Geçmişte işletme yönetimi başlığı altında yönetim kavramını çokça tekrar ettik hemen hemen her bir derste yönetim kavramının tanımını yaptık yönetimin ne olduğundan bahsettik unsurlarını ele aldık stratejik yönetimin ilk dersinde de strateji kavramını ele aldık ve şimdi sıra geldi stratejik yönetimin tanımını yapmaya.
Çünkü stratejinin tanımı ile yönetimin tanımını bu derste birleştiriyor olacağız.
İşletme yönetimi derslerini takip eden bir öğrencim için bu tanım hiç de yabancı gelmeyecektir.
Stratejik yönetim:
"işletmenin uzun dönemde yaşamını devam ettirebilmek, ona sürdürülebilir rekabet üstünlüğü ve dolayısı ile ortalama kâr üzerinde getiri sağlayabilmek amacıyla, eldeki üretim kaynaklarının (doğal kaynaklar, insan kaynakları, sermaye, altyapı, hammadde, vs.) etkili ve verimli olarak kullanılması" olarak tanımlanabilir (1).
Derslerimi takip eden biri far edecek ki biz bunları önceki derslerde de çokça zikretmiştik.
Yukarıda stratejik yönetimin tanımını verdik. Bir de yönetim sürecinin tanımına bakalım:
İşletmelerin çevresel unsurları ve rakiplerin davranışlarını göz önünde bulundurarak Beşeri ve beşeri olmayan kaynaklarını amaçları doğrultusunda etkili ve etkin bir biçimde planladığı örgütle diye yönelttiği koordine ve kontrol ettiği süreçtir.
Gördüğünüz üzere çok ilintili kavramlar.
O nedenle;
Burada da her zaman bahsettiğim gibi yeri gelmişken vurgulamak isterim her ders birbiri ile içi içe. O nedenle dersleri bu ilişki çerçevesinde ele alan bir öğrencim kesinlikle alan hakimiyetini ele alacaktır ve unutmanda kolay kolay mümkün olmayacaktır.
Kaynak:
1. İşletmelerde Stratejik Yönetim, Hayri Ülgen, S. Kadri Mirze, Beta Yayınları
Şimdi sıra geldi stratejik yönetimle çok yakından ilgili olan "Oyun Teorisi" ni ele almaya.

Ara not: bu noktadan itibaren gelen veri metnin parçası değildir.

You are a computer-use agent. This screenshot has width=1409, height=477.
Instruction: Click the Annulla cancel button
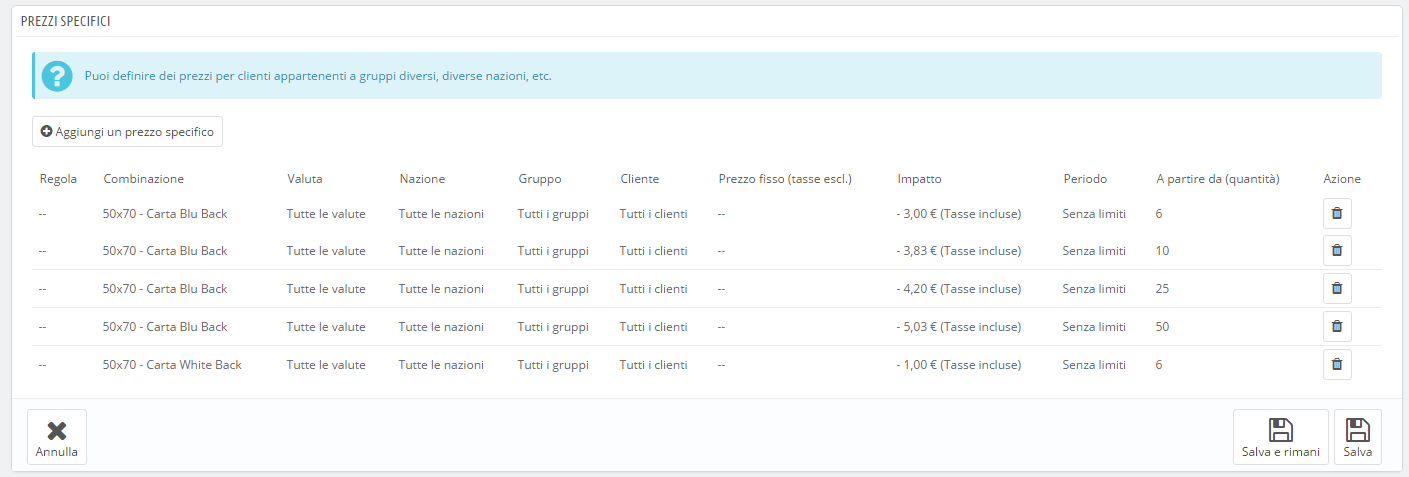(57, 437)
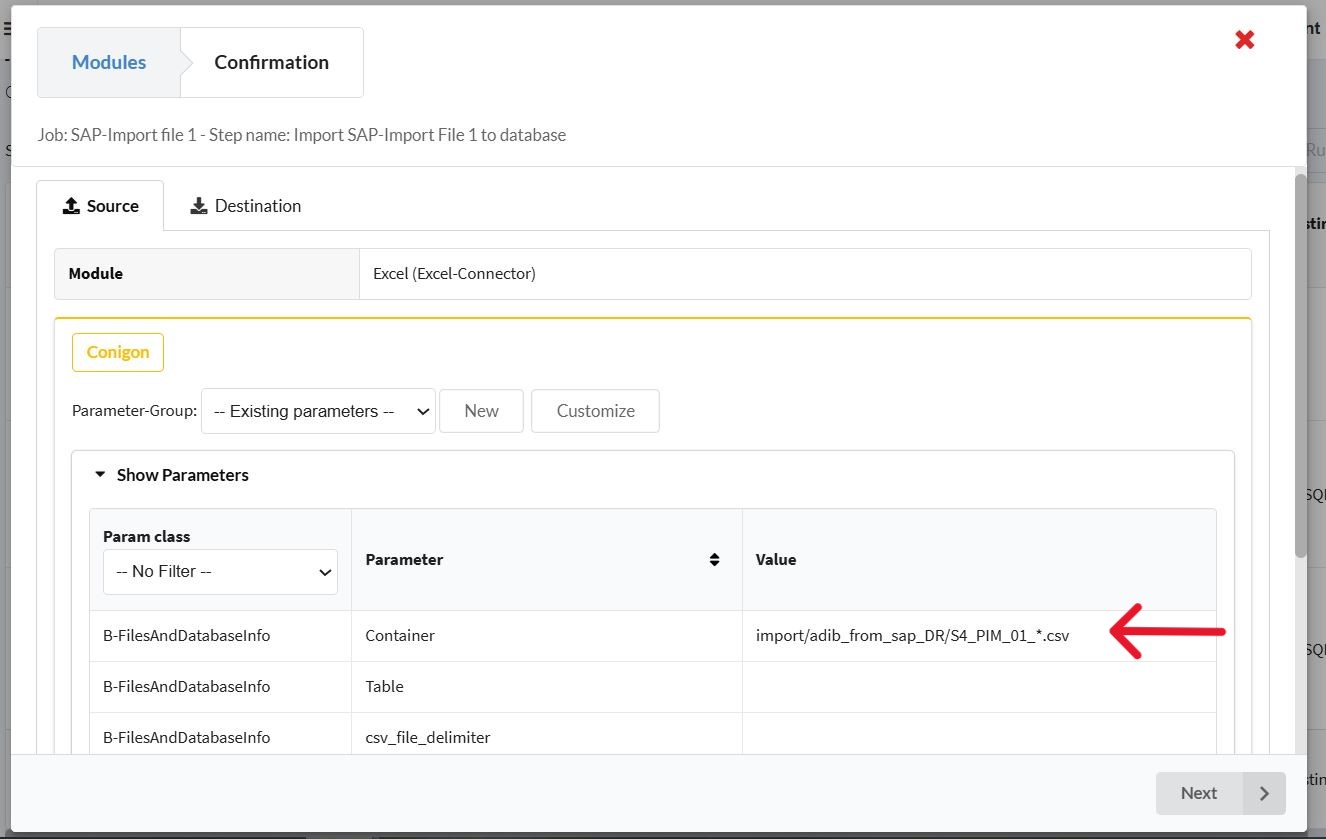Click the chevron arrow beside Next
Image resolution: width=1326 pixels, height=839 pixels.
click(1265, 793)
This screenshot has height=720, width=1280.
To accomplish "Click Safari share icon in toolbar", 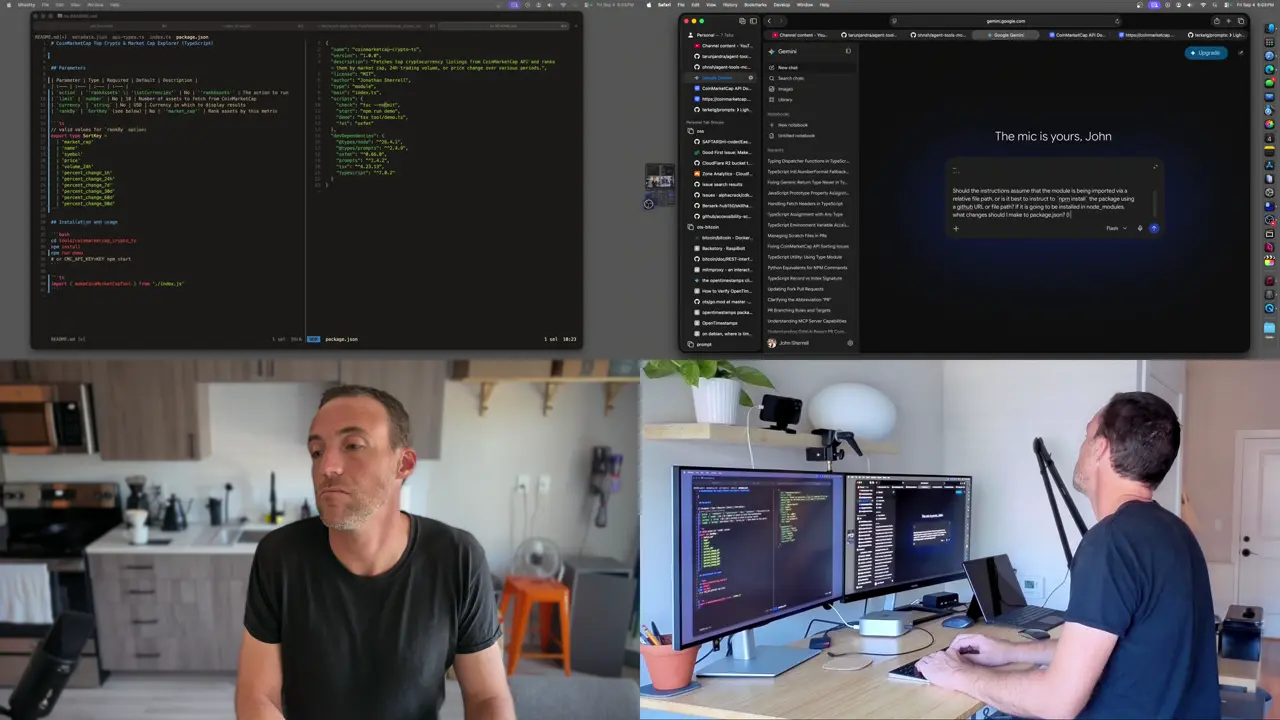I will (1216, 21).
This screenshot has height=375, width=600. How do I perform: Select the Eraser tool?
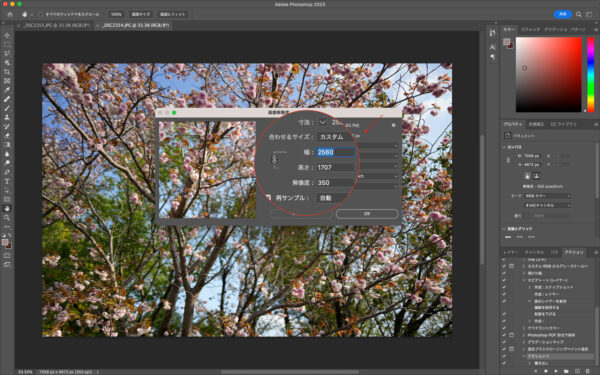[x=7, y=135]
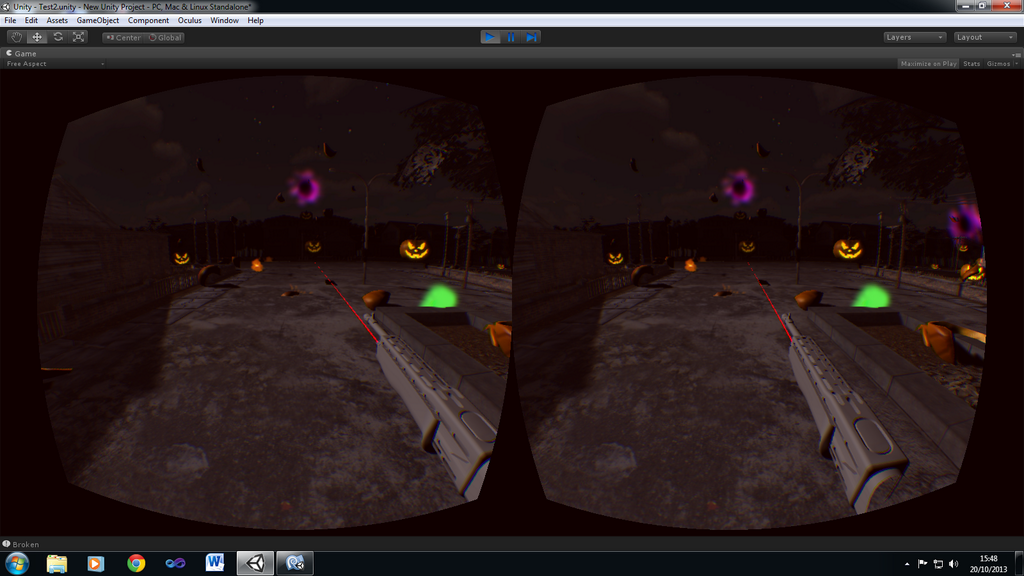This screenshot has height=576, width=1024.
Task: Expand the Free Aspect selector
Action: coord(55,64)
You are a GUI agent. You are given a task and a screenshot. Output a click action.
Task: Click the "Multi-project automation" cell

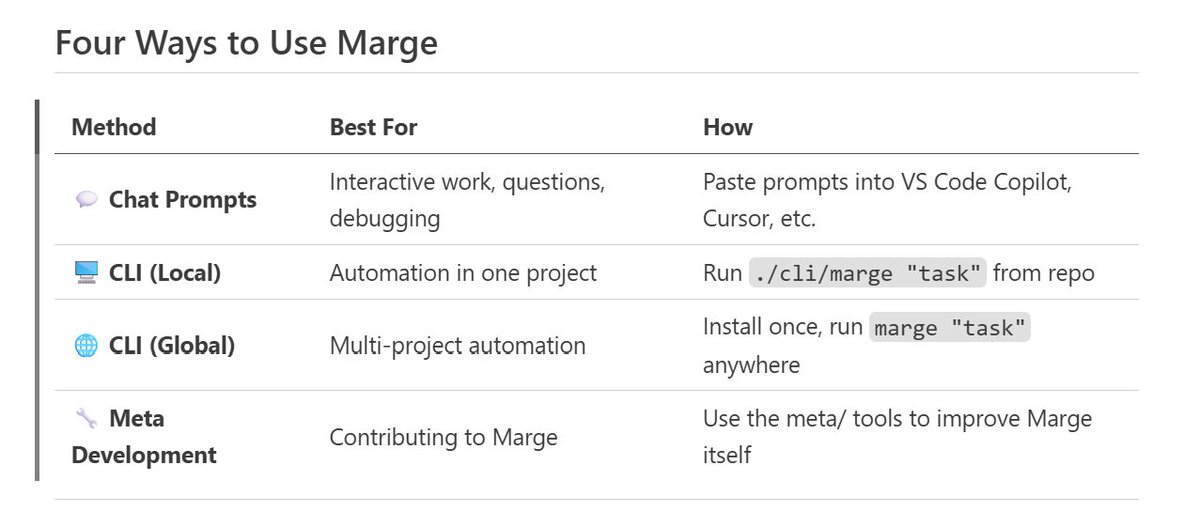click(457, 346)
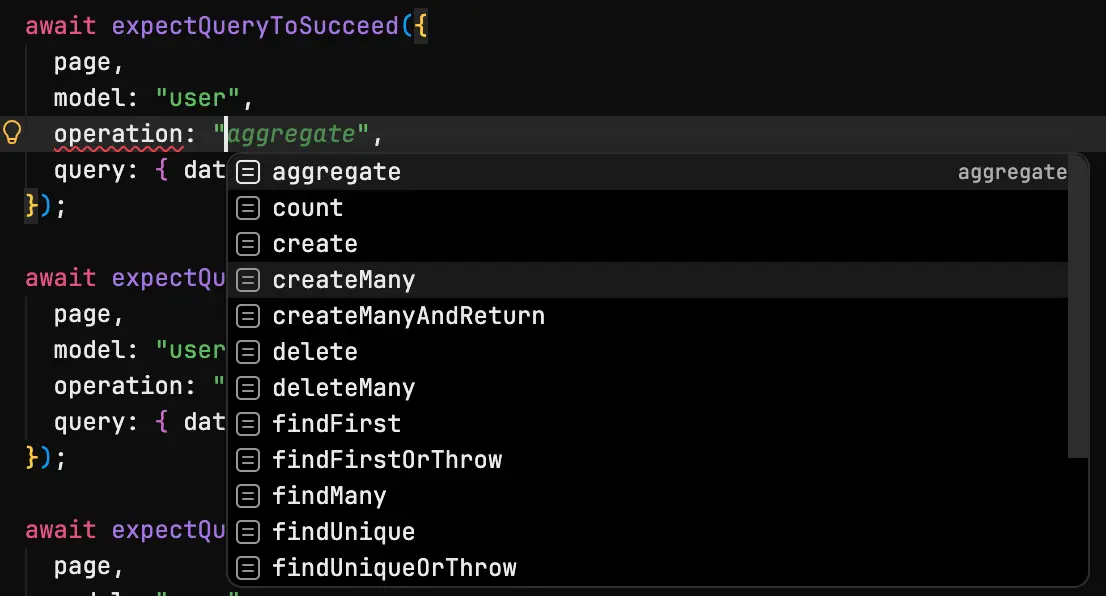Click the icon beside the aggregate suggestion
This screenshot has height=596, width=1106.
tap(247, 171)
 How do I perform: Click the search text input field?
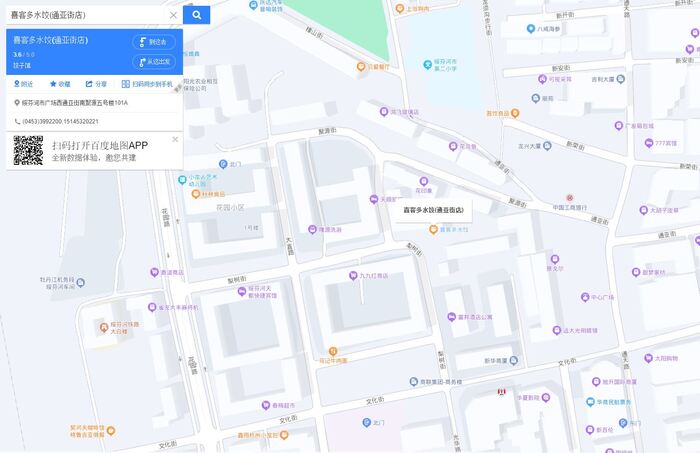[86, 15]
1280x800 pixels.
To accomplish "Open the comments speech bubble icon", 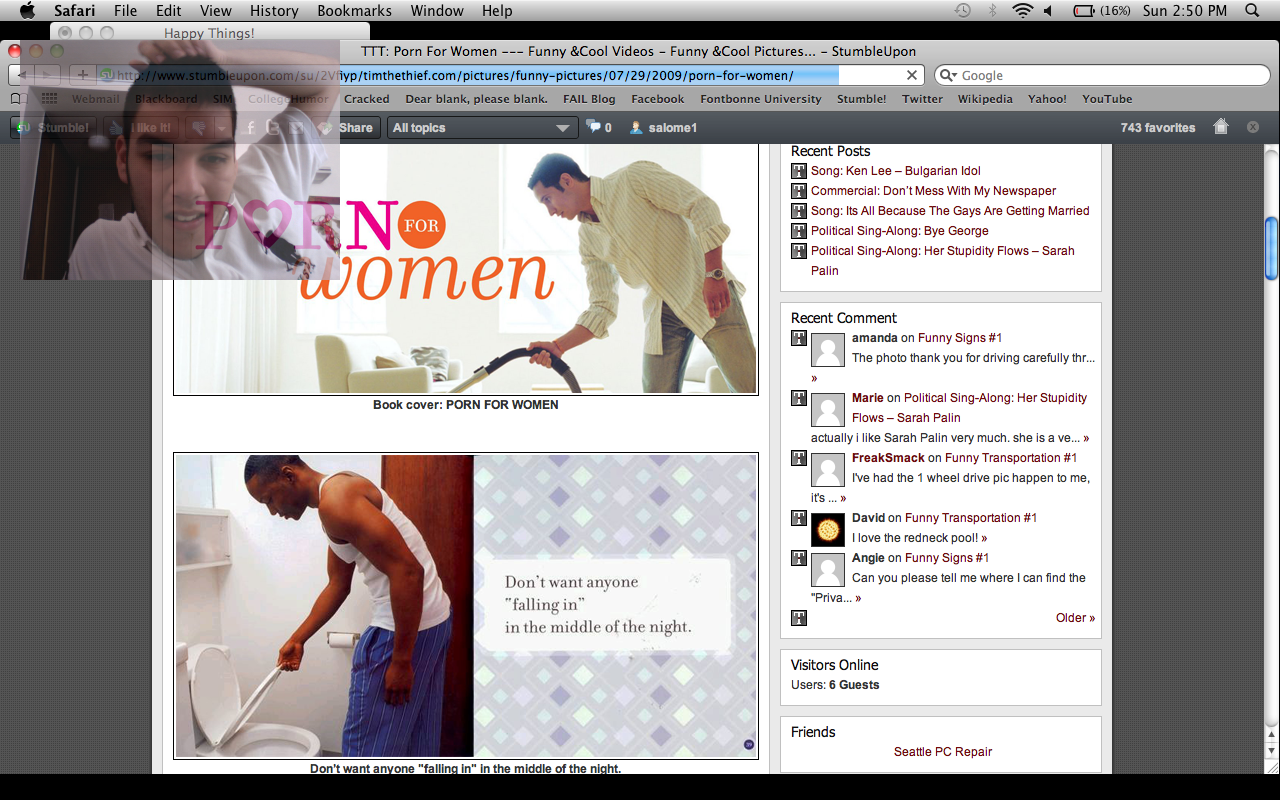I will click(x=594, y=127).
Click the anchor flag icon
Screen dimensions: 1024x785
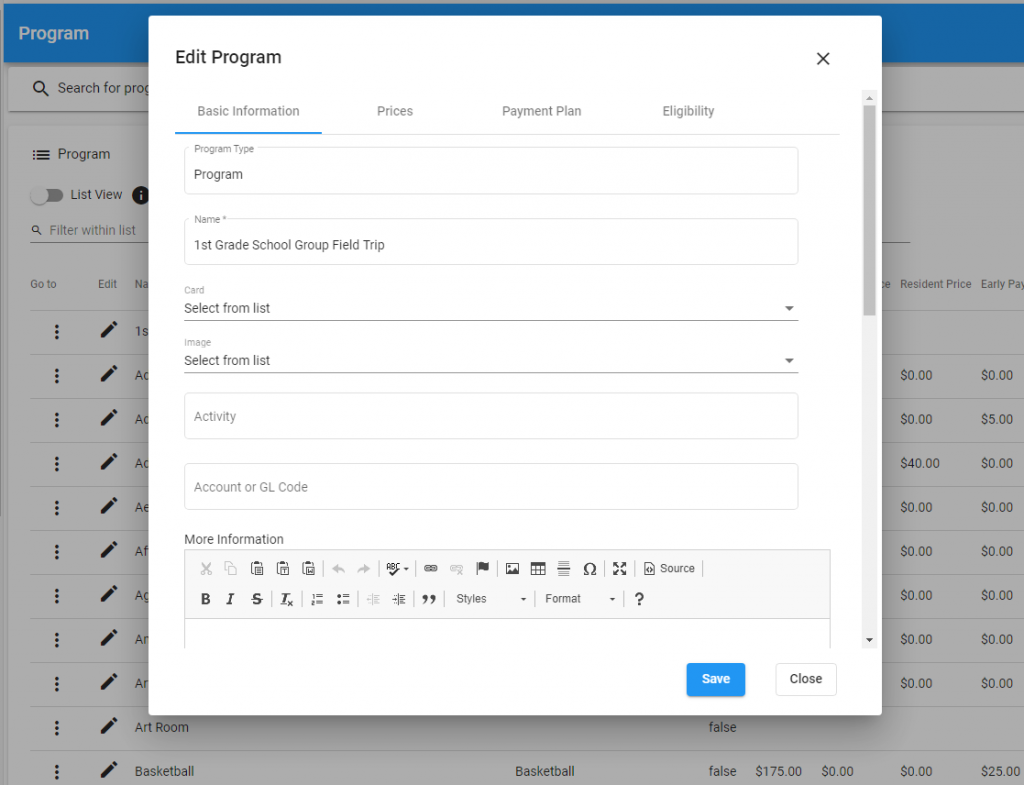pos(483,569)
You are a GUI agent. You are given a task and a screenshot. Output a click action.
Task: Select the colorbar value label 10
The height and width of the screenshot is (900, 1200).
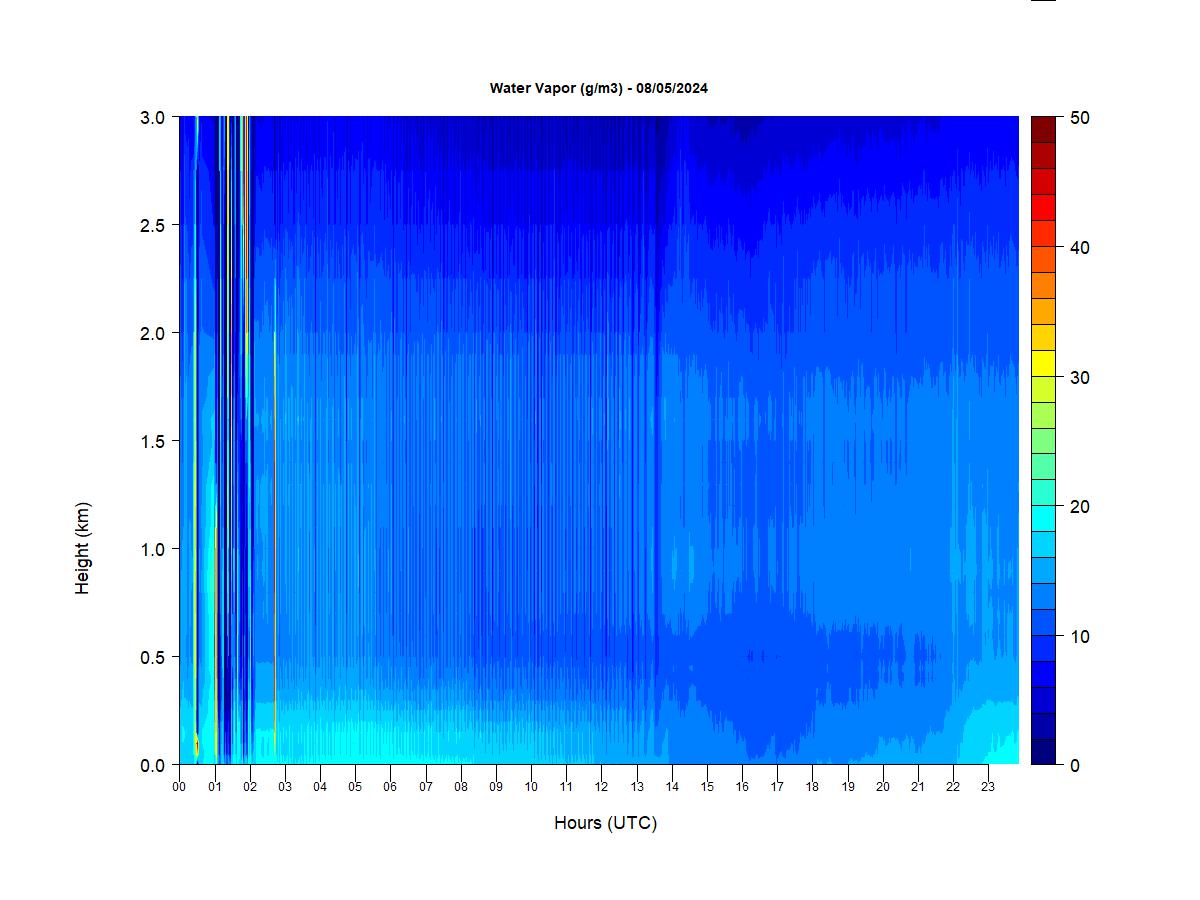point(1079,636)
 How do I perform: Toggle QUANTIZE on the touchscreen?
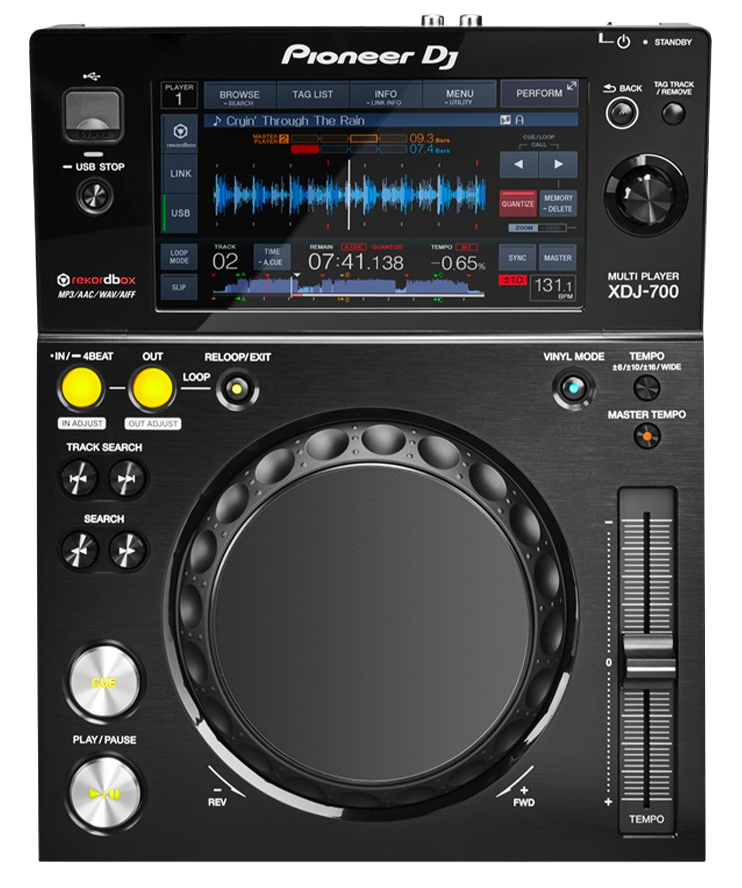click(518, 204)
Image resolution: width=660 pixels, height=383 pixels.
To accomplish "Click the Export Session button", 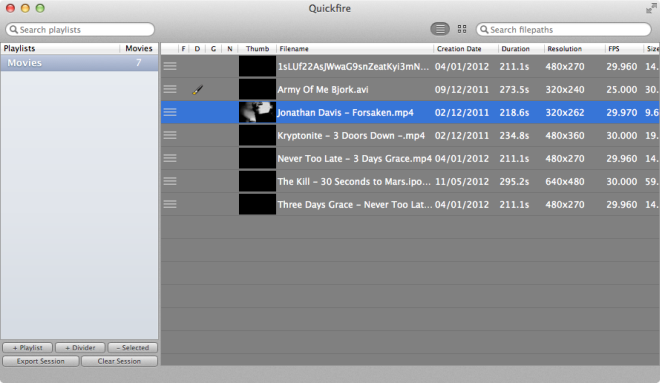I will point(40,361).
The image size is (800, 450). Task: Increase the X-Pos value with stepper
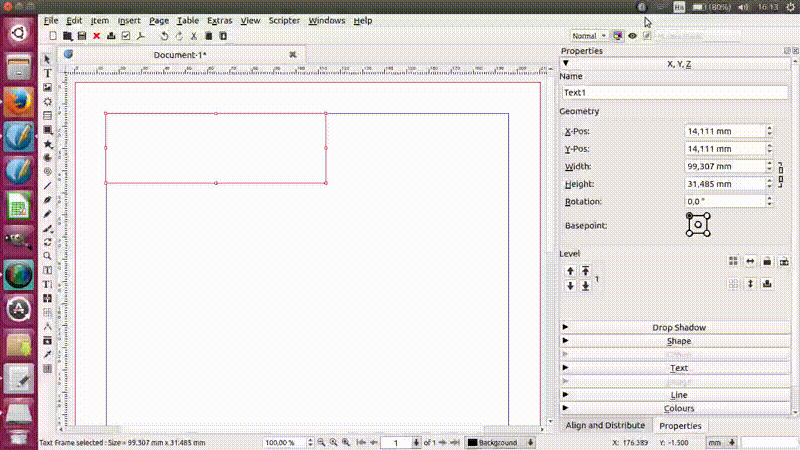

Muhtemeldir ki bir çok yerde "Game Theory" adını bugüne kadar bir çok defa duymuşsunuzdur.
Bu teoride rekabet altında karar alma durumu söz konusudur. Bu nedenle oyun teorisine karar alma teorisi de denilebilir. Bu teori nasıl karar verilmesi gerekliliği üzerine inceleme yapmaktadır. (Davis, 1997: 3)
“Rakiplerin hangi davranışı seçeceği bilinmeden, olumlu hareket kararları alabilmek için en rasyonel davranış ne olmalıdır?” sorusu kuramın ortaya çıkmasına neden olmuştur.
Bu durumu bizde hikayeleştirerek konunun anlaşılmasını kolaylaştıralım;
Varsayalım ki seninle karşılıklı satranç oynuyoruz. Benim alacağım hamle kararını, senin alacağın karar çok etkiliyor. Yani ben senin bir sonraki hamleni tahmin ederek bir hamle yapmak zorundayım.
Ne demiştik yönetimin tanımında;
İşletmelerin çevresel unsurları ve rakiplerin davranışlarını göz önünde bulundurarak beşeri ve beşeri olmayan kaynaklarını, amaçları doğrultusunda etkili ve etkin bir biçimde planladığı örgütle diye yönelttiği koordine ve kontrol ettiği süreçtir.
İşte rekabet altında karar almak ta aynen bu şekildedir. Ben rakiplerime rağmen bir karar alırken rakiplerin hangi davranışı seçeceğinden emin değilim. Bu nedenledir ki; "olumlu hareket kararları alabilmek için en rasyonel hangi davranışı sergilemeliyim?" sorusundan bu kuram ortaya çıkmaktadır.
Bu teoride oyuncular arasında karşılıklı strateji düzenlemesi ve dengelemesi “Nash dengesi” olarak bilinmektedir.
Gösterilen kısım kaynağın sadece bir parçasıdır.